Jeanne, soixante-quatre ans, prise en charge par une institution psychiatrique en Flandre, se raconte : une vie de sacrifices, de soumission.
Un début sans histoires pourtant : une famille simple et laborieuse où les effusions sont rares – « Me berçait-elle ma mère (…) ? Préparer le pain des hommes, le grain des volailles, ramasser les œufs, baratter le beurre. Où aurait-elle trouvé le temps de la tendresse ? » – mais où, en compagnie de sa sœur, les jours s'écoulent tranquilles.
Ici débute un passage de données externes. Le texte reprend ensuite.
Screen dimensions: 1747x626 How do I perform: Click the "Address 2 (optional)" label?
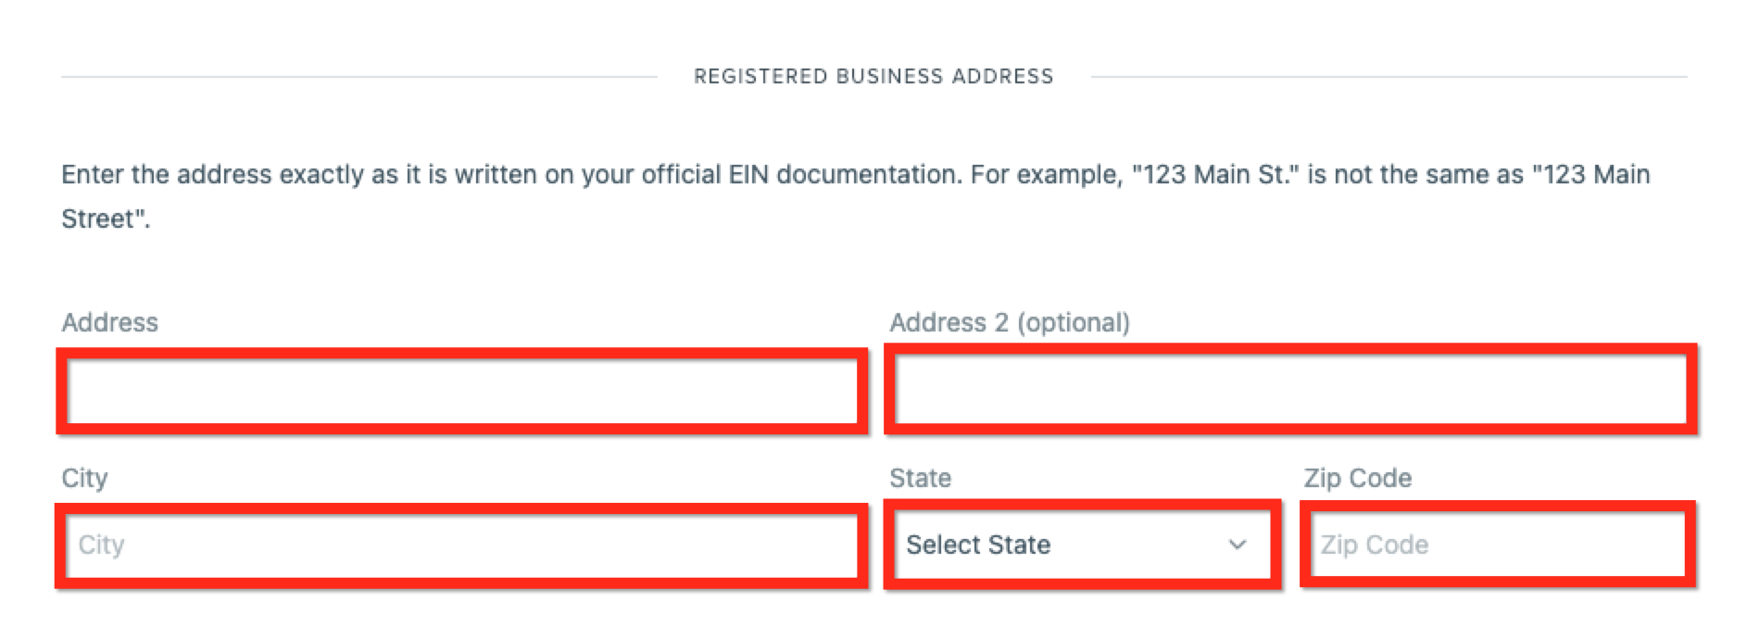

A la sortie de l'école et de la pension religieuse pour jeune fille, Jeanne, pas bien jolie, pas très robuste « peut-être que Dieu m'avait oubliée dans la distribution », est rapidement mariée par son père à un bouilleur de cru alcoolique de dix ans son ainé. Ainsi passée de l'autorité paternelle à celle de son mari , elle s'efforce « comme le lui a appris l'abbé dans son manuel à l'usage des jeunes filles [d'être] le réconfort et la joie d'un rude travailleur... » rêvant surtout de devenir vite « une maman, une donneuse de vie, une éducatrice ». Une vie commune toute tracée avec « trois enfants faits au pas de course. Comme au mégot d'une cigarette on allume la suivante ».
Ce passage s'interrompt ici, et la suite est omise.